Stored records
##############################
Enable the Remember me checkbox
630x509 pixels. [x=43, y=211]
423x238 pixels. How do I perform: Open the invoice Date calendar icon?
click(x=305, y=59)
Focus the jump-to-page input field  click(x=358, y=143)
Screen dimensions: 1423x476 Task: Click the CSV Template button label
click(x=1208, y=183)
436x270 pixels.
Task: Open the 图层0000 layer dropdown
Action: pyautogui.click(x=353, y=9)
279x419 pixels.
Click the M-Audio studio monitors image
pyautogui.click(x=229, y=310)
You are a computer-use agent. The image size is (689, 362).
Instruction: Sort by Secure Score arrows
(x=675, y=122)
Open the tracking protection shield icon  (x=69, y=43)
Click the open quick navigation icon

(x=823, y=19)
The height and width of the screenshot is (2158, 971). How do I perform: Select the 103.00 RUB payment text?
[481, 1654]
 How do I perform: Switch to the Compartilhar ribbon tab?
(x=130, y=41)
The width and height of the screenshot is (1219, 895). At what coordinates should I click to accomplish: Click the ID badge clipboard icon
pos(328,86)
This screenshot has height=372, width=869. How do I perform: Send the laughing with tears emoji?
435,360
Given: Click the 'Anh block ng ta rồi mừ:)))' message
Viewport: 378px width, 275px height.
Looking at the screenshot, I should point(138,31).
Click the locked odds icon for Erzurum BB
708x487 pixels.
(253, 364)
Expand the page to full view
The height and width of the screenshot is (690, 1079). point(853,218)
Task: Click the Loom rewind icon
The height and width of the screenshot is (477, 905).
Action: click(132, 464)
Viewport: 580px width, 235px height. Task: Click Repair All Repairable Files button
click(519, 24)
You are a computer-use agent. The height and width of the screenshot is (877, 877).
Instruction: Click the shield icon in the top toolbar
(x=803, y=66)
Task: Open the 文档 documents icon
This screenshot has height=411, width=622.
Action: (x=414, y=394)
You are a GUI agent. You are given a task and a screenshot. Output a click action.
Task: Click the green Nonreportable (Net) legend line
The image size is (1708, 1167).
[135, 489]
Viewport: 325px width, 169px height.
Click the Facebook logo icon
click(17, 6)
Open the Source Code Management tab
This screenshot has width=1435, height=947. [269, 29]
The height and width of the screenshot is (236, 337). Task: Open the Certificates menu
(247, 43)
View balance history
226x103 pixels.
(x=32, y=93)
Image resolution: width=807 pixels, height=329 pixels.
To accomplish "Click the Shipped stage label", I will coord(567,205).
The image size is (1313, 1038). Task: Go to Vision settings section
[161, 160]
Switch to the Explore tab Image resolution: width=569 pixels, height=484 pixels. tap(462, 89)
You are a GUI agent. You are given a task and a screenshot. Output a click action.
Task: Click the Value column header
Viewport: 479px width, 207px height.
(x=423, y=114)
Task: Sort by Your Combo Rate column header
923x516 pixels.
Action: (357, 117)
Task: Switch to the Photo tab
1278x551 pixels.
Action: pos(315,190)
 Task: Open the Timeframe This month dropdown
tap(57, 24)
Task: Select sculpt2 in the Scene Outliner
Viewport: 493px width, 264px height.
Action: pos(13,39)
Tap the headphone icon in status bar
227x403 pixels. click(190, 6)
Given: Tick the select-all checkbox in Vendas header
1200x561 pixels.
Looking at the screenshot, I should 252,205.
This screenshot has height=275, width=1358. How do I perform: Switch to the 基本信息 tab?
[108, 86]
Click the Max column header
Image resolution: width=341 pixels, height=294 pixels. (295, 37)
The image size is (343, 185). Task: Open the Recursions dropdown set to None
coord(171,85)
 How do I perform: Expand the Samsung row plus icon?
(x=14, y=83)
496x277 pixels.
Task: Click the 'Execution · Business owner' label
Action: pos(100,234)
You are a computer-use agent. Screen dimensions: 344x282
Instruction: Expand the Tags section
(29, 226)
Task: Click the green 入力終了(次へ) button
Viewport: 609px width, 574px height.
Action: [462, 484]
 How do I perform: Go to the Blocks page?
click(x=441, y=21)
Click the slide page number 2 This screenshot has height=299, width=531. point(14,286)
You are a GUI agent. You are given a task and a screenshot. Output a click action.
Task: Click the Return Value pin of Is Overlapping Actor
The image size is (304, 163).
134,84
##############################
__Problem statement__.
Report each line of the data that includes the string "Value".

__Answer to this problem__.
Task: Click the Value column header
Task: Click the Return Value pin of Is Overlapping Actor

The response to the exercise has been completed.